FRESAS CON NATA
Luis Daniel Martín | Río de Letras

Natalia es una mujer muy atractiva. Desde pequeña siempre ha cuidado su aspecto, aun cuando los demás veían en ella un afán de protagonismo innecesario. Cabello largo, rizado, con las puntas cortadas, alineadas por encima del hombro y de un color castaño uniforme… el suyo, para ser más exactos. Nunca ha tenido necesidad de teñir su realidad. Ojos color miel, pestañas grandes en curva y delineadas, maquillaje base con un leve corrector de ojeras y tierra por encima, de esa que se usa para esconder recuerdos de pubertad y que ahora cubre sus carencias. Labios carnosos pintados de un rojo sugerente, dientes arreglados, blancos y brillantes como la patena de metal pulido y una barbilla arreglada en quirófano desde la mayoría de edad. No fue lo único que cambió en su vida.

Cuando me pidieron si podía reconocer el cadáver no sabía si debía hacerlo. Esa noche había estado con ella en el callejón de los locos, que era como llamábamos a aquel sitio sórdido y oscuro donde nos encontrábamos para inhalar un rapé húmedo llamado “Snus”. Reconozco que estábamos enganchadas a ese tabaco en polvo que se coloca entre la mejilla y en la encía, que no deja los dientes amarillos y calma de la ansiedad. Ella inhaló conmigo y nos reímos cuando me comentó que iba a devolver el carísimo vestido que llevaba puesto después de usarlo junto a esos zapatos brillantes y afilados que le hacían un daño espantoso. Nata -así le gustaba que le llamáramos-, no llevaba maquillaje, ni bolso, ni nada más que su cuerpo sobre el que la lencería y los encajes, elegantes para la ocasión, lucían el esplendor de su belleza.

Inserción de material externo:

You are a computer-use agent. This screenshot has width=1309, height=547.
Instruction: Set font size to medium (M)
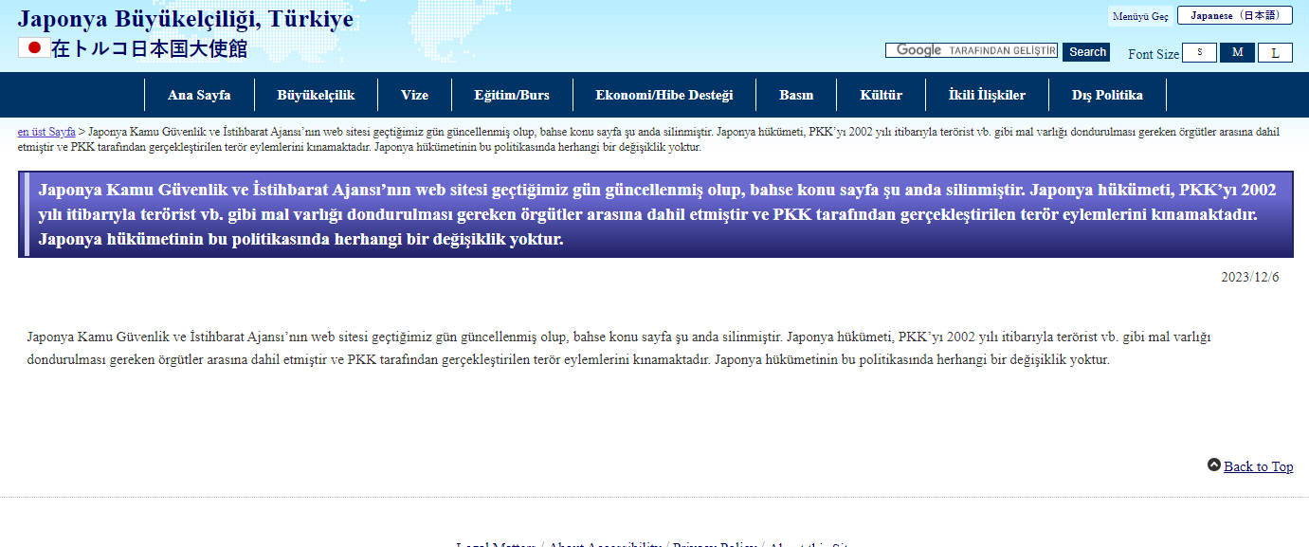point(1237,53)
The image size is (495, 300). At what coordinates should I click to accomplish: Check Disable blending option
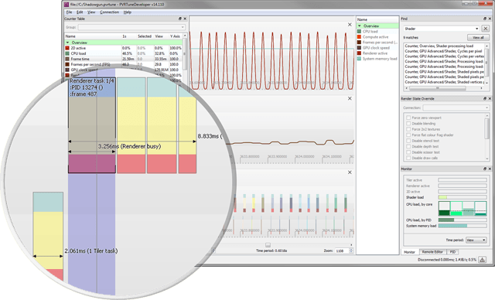click(x=408, y=124)
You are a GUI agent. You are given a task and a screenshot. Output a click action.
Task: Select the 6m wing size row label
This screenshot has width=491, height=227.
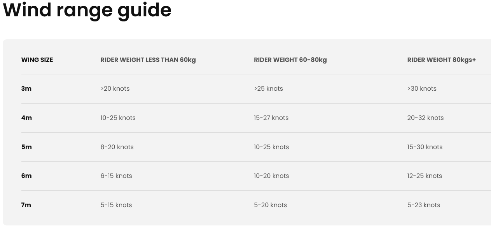(x=26, y=176)
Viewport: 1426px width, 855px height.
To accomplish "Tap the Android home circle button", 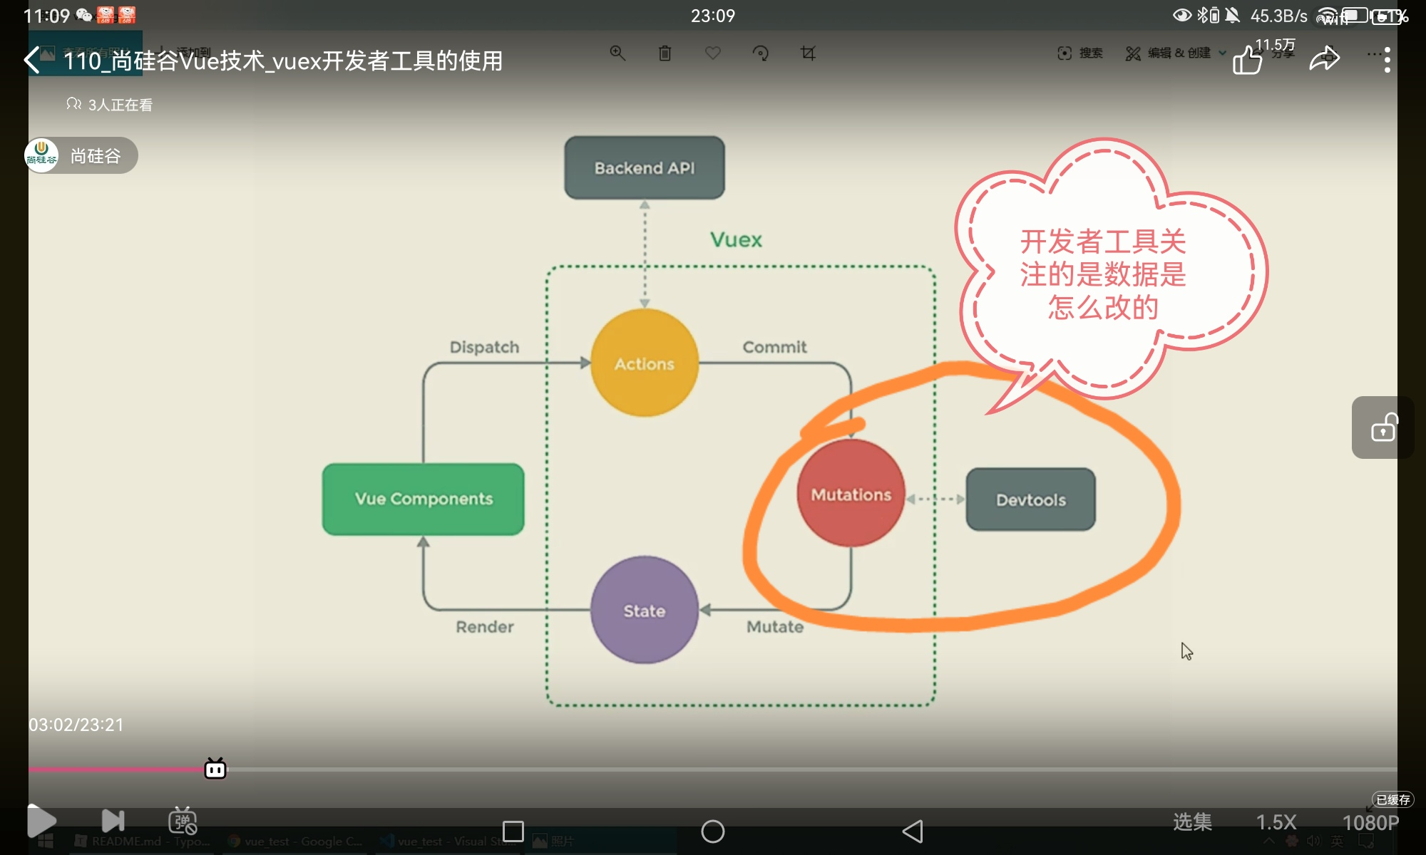I will click(712, 831).
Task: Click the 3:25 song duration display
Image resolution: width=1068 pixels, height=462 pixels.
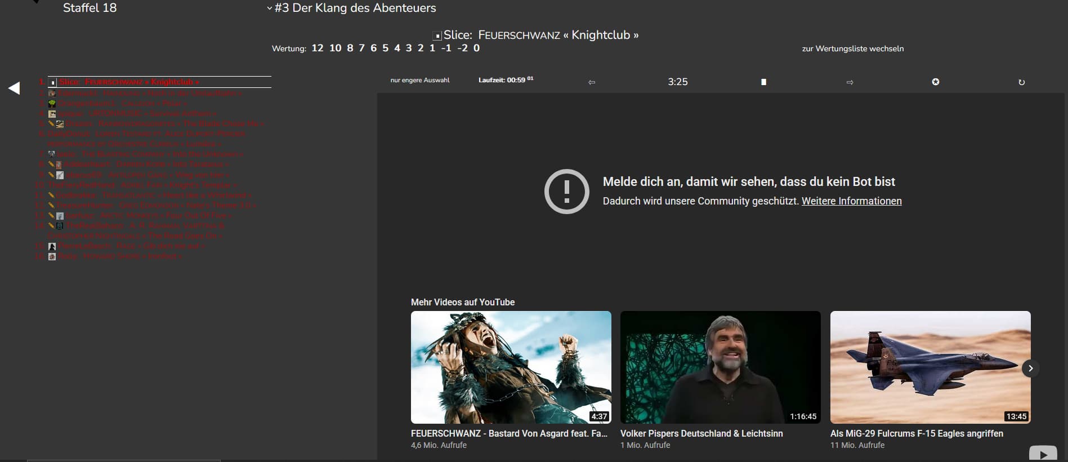Action: [x=677, y=82]
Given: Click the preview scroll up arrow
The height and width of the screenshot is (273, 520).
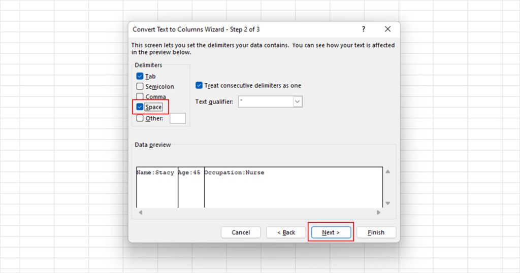Looking at the screenshot, I should [x=387, y=172].
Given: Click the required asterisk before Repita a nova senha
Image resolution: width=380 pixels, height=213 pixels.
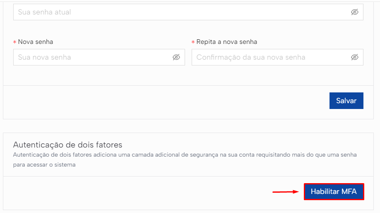Looking at the screenshot, I should [x=193, y=42].
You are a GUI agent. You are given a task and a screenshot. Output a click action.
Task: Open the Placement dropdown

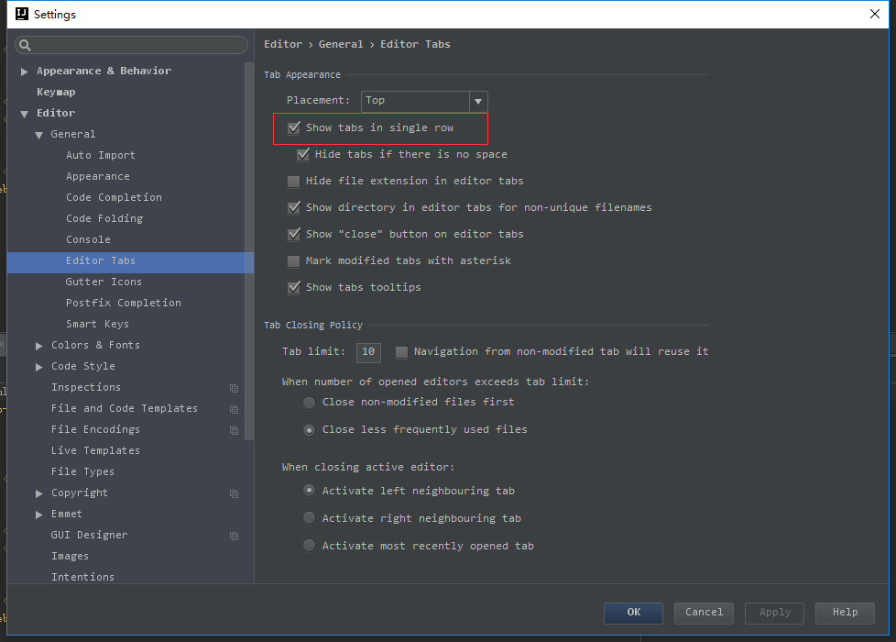(478, 101)
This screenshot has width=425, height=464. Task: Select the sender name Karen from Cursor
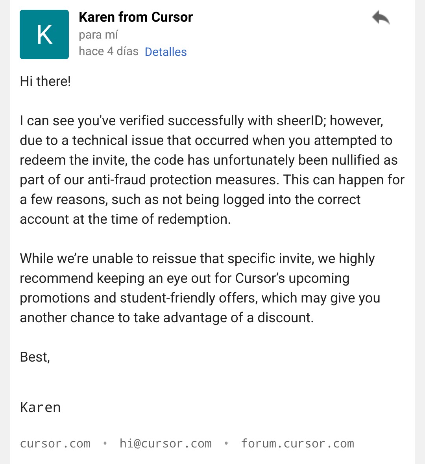click(x=136, y=17)
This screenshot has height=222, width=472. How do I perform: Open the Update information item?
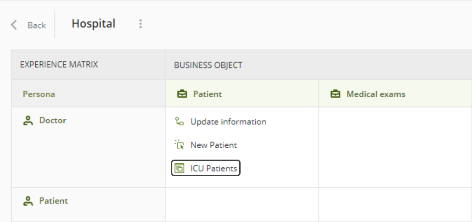coord(229,122)
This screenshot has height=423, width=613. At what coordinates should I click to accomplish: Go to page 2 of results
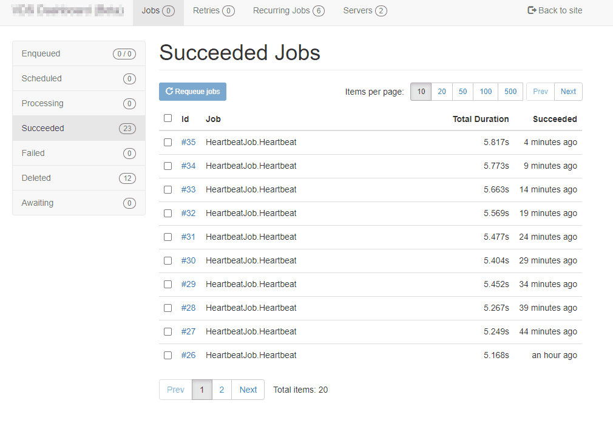222,390
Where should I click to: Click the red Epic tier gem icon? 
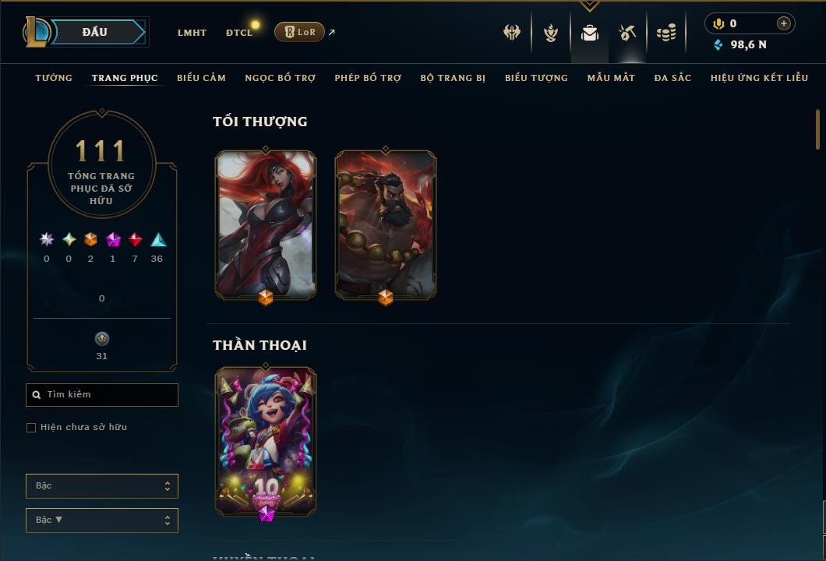pos(136,240)
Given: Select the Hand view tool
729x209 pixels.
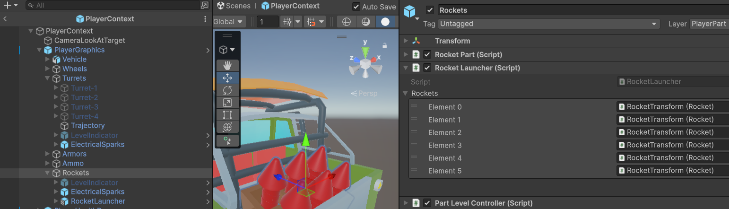Looking at the screenshot, I should click(x=227, y=65).
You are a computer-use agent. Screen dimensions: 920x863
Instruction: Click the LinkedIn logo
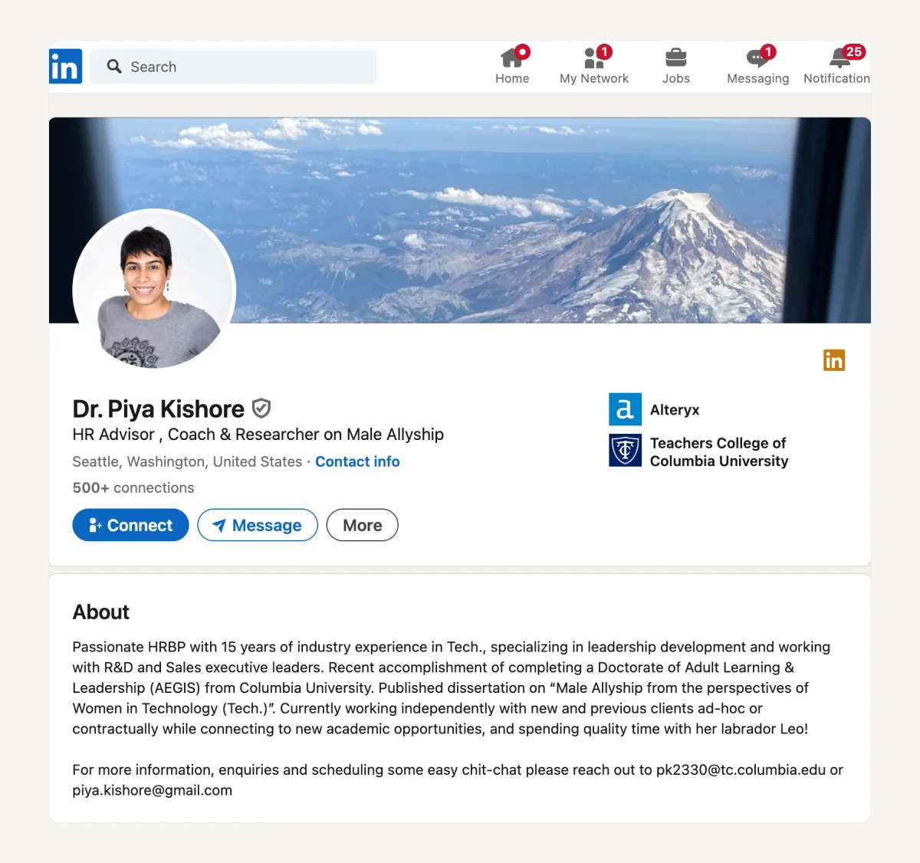point(65,66)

Sin embargo, esa noche algo salió mal. Ella me dijo que había quedado con un chico al que había conocido en una aplicación, pero cometió el error de no llevarse el móvil. Quizá porque los vestidos de las mujeres son a veces tan ceñidos que ocultar un teléfono es peor que ocultar una compresa. Ella no tenía ese problema, ni con una cosa, ni con la otra y valiente, como era, se dirigió a la cita sin pensarlo. No supimos más de ella. No regresó a su casa de madrugada, ni por la mañana, ni sacó al perro, ni dejó fuera la basura, ni me llamó después para llorar porque había sido rechazada por su condición, como era costumbre. A la mañana siguiente imperó el silencio.

Nata apareció en un descampado, inerte, fría, con las uñas acrílicas arrancadas a propósito, con el vestido hecho jirones, con hematomas por todo su cuerpo, con la ropa interior por las rodillas y su sexo al aire. El que la mató lo hizo al descubrir su secreto, pero cometió un error; somos muchas y muchos los que hemos hecho cambios en nuestras vidas sin dar marcha atrás. Su muerte será vengada ante la justicia y su recuerdo, el del joven Jorge o el de la bella Nata será recordado eternamente, como ella quería, siempre con fresas.